Friday, January 9, 2009

the Kaufman Unit.two

Friday, January 9, 2009
The Kaufman Unit was impenetrable. First class confinement at its worst. Two parallel doors blocked its occupants from the outside world. They were standard galvanized steel-sheet, fireproof doors. Much like the ones that separated hallways in most schools, except these doors were always locked from both sides, and weren’t magnetically held open at all times. From the inside you could look through the 10” by 10” windows, separated by five and a half feet, and glimpse the open-air. A few trees, a parking lot, and beyond that houses most definitely better furnished than the K.U.

The thin metal wire between the two panes of half inch thick glass formed a classic, metal fence diamond pattern. If you closed one eye and looked through the windows just right, you could align the patterns. Some patients never look passed those windows, never waited for their loved ones to appear on the other side. While others spent all day pacing- just to glimpse the freedom beyond the metal doors.
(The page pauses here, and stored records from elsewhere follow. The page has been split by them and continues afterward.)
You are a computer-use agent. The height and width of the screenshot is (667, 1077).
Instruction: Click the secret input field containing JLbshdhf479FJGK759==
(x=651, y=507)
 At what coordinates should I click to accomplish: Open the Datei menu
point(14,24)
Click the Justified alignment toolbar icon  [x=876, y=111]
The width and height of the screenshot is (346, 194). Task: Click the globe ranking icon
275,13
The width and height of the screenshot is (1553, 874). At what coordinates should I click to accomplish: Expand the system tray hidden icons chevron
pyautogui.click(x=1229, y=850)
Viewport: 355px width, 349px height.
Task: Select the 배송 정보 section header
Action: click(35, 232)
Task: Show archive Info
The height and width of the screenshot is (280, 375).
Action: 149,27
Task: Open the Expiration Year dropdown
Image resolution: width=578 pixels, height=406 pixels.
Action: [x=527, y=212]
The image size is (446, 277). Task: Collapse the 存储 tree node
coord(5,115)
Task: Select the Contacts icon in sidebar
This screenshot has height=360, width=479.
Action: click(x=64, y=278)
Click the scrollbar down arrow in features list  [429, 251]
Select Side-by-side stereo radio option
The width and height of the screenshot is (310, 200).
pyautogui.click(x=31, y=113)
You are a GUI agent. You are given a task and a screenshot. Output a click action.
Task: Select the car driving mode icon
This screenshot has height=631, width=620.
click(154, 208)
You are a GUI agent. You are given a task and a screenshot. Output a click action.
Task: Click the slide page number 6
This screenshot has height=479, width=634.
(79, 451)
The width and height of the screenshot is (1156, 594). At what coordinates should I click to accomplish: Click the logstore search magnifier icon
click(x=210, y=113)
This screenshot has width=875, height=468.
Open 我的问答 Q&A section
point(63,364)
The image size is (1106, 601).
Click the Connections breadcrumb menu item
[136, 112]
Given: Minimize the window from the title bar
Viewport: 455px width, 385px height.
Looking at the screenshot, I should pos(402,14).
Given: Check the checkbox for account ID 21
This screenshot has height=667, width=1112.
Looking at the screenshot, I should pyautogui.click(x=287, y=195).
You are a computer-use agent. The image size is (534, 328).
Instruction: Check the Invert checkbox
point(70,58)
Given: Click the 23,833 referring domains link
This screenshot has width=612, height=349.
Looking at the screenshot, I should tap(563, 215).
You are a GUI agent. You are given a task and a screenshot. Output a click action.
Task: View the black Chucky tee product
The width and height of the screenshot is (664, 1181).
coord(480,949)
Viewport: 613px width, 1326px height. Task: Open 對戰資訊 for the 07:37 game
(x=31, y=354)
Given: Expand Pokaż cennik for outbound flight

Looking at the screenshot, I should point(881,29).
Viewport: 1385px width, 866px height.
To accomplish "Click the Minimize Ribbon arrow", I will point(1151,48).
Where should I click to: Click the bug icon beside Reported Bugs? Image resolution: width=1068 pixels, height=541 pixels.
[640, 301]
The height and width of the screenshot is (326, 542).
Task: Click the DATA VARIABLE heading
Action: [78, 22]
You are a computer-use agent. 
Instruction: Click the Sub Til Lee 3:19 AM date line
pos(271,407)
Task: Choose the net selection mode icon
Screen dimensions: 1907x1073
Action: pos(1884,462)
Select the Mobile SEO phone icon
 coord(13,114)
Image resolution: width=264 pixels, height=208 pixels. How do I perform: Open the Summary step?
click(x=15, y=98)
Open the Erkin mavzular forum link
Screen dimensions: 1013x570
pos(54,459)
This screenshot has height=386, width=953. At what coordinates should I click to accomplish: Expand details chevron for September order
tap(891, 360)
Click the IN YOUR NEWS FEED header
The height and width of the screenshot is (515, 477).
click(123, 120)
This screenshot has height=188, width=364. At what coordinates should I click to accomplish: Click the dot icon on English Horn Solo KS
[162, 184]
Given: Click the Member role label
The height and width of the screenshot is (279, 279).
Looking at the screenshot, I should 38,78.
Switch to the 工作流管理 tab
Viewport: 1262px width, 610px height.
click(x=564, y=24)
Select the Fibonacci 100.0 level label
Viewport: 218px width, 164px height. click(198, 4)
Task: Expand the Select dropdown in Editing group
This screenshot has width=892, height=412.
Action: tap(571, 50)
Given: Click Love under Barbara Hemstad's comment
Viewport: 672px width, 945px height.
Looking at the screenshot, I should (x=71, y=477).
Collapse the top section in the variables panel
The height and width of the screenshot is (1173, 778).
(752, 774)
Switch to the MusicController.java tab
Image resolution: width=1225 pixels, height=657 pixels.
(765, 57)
Twice a day there were fifteen minute periods in which the “murses”(male nurses) would take the patients down the corridor and out of the windowless, alarmed steel door to a small fenced in area for some fresh air. But Hayden never went outside. She only heard about the ten foot high diamond fence, lined with barbed wire and monitored by a wall mounted security camera. “When do they break out the taser guns?“ she thought. Hayden would spend the fifteen minutes on her bed writing in the journal Dr. DarkEyes gave her. It was the only time she knew that no one would come knocking. Not that knocking was necessary in the K.U., the doors were never allowed to be closed during daylight hours. At night, when everyone lie restless (or in ativan induced sleep) in their beds, the “murses” would come to lock them from the outside and then open the center rectangular cutout so that they could check on everyone periodically. Even the bathrooms had no locks. Hayden reminded her roommate four times that she was about to use the bathroom before trusting it was safe to pee. After all Song Draft was a pathological liar as far as she could tell. Who knew what else was wrong with her?

Hayden’s first day was filled with questions and staring contests, doctor’s offices and day room appointments with the interns. By lunch time she had grown tired of the psychological games she knew they were playing with her, she was after all a third year psychology student. But the hours seem to trickle by much slower when you’re locked up.
"Only nine more to go, eight if I get visitors."